What is expected: Reproduce the listing from its start through the line containing "Action: click(x=116, y=112)", switching "Given" to "Prompt" wherever it occurs and leaving everything else unchanged.

Dataset rows:
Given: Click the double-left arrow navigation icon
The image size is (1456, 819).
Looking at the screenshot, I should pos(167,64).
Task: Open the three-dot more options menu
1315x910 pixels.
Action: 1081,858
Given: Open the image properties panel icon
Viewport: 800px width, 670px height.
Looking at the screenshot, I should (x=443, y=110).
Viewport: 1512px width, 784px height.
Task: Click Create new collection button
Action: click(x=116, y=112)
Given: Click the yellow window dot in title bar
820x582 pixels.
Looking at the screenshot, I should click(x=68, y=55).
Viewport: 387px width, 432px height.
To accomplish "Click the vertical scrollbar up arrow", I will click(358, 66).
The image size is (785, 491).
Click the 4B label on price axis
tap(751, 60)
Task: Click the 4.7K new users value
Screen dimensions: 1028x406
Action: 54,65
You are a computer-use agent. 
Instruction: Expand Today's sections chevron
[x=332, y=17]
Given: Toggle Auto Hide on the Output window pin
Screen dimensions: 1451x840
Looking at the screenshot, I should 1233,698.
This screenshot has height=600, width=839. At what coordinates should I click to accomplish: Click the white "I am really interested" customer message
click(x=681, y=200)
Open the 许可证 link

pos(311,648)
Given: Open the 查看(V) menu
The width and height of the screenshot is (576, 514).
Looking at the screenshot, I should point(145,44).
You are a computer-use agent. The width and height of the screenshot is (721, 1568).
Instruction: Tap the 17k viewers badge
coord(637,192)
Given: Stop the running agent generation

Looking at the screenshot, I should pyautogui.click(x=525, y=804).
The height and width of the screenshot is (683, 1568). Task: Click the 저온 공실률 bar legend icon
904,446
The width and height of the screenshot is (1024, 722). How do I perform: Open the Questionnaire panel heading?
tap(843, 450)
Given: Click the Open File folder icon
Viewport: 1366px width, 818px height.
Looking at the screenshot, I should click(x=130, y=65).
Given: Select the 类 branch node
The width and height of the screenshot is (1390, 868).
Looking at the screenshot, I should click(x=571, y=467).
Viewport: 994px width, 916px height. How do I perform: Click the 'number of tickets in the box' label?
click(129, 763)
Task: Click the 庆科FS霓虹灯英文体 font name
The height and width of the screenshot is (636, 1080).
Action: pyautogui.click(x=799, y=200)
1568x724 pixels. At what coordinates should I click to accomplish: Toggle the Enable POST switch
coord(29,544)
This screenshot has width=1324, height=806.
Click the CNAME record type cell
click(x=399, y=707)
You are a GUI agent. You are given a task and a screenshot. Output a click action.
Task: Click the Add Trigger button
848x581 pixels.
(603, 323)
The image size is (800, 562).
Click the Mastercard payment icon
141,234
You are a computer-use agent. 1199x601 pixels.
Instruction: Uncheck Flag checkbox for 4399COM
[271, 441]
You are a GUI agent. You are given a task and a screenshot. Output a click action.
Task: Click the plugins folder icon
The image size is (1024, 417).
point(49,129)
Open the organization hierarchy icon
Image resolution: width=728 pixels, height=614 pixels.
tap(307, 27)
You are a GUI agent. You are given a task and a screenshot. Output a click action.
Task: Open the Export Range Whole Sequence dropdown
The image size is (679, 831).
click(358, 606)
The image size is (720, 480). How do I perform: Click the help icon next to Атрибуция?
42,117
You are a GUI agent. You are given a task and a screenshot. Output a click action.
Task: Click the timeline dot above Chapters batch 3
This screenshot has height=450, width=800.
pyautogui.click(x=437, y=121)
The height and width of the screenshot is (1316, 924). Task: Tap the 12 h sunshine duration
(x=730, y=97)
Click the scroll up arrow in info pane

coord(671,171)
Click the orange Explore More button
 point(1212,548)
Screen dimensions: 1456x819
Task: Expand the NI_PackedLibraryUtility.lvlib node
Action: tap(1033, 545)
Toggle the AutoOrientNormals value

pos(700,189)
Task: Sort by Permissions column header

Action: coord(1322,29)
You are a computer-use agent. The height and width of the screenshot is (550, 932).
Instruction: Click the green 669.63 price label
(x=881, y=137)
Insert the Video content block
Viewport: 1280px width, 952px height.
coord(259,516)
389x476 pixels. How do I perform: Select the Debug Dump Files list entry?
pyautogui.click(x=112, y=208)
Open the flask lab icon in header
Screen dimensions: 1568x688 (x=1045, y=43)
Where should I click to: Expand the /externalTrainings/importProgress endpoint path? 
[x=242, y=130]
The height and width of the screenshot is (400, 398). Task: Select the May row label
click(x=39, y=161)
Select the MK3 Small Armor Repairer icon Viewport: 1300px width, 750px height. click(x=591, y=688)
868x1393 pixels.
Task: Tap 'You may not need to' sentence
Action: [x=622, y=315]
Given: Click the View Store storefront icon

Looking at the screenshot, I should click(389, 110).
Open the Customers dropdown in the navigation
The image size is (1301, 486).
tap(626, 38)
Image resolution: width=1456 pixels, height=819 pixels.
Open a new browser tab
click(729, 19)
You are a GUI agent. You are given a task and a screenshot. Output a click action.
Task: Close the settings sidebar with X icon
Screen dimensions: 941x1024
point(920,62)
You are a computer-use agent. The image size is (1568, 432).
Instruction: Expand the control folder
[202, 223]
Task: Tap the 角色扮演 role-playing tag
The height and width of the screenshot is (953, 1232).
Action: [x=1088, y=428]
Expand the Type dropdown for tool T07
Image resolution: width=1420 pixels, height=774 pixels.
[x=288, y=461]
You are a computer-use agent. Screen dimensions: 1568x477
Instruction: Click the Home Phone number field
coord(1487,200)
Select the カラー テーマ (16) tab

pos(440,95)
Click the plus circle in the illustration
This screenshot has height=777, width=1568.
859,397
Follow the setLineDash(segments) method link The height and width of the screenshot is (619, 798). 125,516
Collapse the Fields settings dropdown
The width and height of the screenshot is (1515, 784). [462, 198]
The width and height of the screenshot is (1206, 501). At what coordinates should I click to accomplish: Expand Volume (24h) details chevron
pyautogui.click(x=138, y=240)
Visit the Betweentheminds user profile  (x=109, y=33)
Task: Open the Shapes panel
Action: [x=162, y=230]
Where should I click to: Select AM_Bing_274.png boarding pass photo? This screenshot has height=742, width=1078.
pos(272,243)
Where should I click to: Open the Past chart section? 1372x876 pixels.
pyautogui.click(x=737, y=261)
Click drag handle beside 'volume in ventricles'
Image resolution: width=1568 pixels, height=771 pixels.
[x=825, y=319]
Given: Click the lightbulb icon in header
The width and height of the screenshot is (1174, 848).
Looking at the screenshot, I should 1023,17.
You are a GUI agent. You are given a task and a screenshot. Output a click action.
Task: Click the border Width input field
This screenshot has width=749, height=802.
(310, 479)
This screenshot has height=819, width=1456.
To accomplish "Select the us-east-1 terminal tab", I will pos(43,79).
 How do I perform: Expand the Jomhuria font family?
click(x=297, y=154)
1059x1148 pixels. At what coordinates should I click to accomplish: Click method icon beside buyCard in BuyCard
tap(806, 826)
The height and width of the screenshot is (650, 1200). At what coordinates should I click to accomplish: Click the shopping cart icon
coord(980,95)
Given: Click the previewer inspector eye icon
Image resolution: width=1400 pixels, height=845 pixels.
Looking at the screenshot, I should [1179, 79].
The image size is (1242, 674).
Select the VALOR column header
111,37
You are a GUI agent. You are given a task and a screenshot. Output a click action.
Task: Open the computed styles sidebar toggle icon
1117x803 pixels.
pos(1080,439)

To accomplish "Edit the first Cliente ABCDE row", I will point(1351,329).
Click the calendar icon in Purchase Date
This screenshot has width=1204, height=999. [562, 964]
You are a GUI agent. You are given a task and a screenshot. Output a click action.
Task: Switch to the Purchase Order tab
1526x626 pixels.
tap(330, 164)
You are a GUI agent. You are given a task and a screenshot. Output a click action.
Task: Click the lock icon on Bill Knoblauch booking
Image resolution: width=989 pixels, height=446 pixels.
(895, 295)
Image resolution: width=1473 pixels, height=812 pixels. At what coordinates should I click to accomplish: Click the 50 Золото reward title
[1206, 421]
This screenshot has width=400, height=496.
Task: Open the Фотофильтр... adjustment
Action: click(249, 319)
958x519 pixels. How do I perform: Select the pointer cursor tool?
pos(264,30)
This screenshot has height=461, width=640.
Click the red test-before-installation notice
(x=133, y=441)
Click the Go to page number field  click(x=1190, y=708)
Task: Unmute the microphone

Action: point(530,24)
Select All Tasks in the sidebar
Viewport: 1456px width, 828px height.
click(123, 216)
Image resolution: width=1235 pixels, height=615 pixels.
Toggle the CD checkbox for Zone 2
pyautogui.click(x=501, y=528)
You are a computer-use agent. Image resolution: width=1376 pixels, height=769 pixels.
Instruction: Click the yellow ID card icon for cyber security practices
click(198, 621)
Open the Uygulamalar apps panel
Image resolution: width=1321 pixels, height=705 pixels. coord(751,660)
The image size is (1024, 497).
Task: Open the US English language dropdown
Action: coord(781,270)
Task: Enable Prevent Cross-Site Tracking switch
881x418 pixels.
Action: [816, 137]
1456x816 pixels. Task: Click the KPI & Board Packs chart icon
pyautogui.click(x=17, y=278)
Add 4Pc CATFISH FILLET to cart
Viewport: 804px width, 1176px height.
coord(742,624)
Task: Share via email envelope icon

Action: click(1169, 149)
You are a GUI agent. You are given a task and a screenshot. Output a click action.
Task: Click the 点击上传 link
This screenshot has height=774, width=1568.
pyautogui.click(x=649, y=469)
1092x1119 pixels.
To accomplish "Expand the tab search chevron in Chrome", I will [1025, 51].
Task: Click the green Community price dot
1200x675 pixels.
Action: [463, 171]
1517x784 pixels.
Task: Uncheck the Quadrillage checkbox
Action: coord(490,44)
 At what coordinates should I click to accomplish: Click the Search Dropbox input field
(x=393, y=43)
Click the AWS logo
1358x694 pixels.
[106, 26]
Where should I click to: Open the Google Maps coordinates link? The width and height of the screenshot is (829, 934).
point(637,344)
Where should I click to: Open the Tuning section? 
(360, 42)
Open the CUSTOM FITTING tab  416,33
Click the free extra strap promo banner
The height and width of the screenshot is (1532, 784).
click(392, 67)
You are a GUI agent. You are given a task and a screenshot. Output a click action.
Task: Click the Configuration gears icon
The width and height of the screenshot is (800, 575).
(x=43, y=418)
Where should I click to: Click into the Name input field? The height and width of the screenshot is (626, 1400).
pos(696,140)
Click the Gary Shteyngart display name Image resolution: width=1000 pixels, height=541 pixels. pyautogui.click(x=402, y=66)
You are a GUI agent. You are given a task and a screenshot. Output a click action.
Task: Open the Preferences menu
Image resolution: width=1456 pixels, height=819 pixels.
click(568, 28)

Correct response:
Prompt: Click the double-left arrow navigation icon
The image size is (1456, 819).
Looking at the screenshot, I should pos(167,64).
Task: Open the three-dot more options menu
1315x910 pixels.
Action: 1081,858
Prompt: Open the image properties panel icon
Viewport: 800px width, 670px height.
Looking at the screenshot, I should (x=443, y=110).
Viewport: 1512px width, 784px height.
Task: Click Create new collection button
Action: click(x=116, y=112)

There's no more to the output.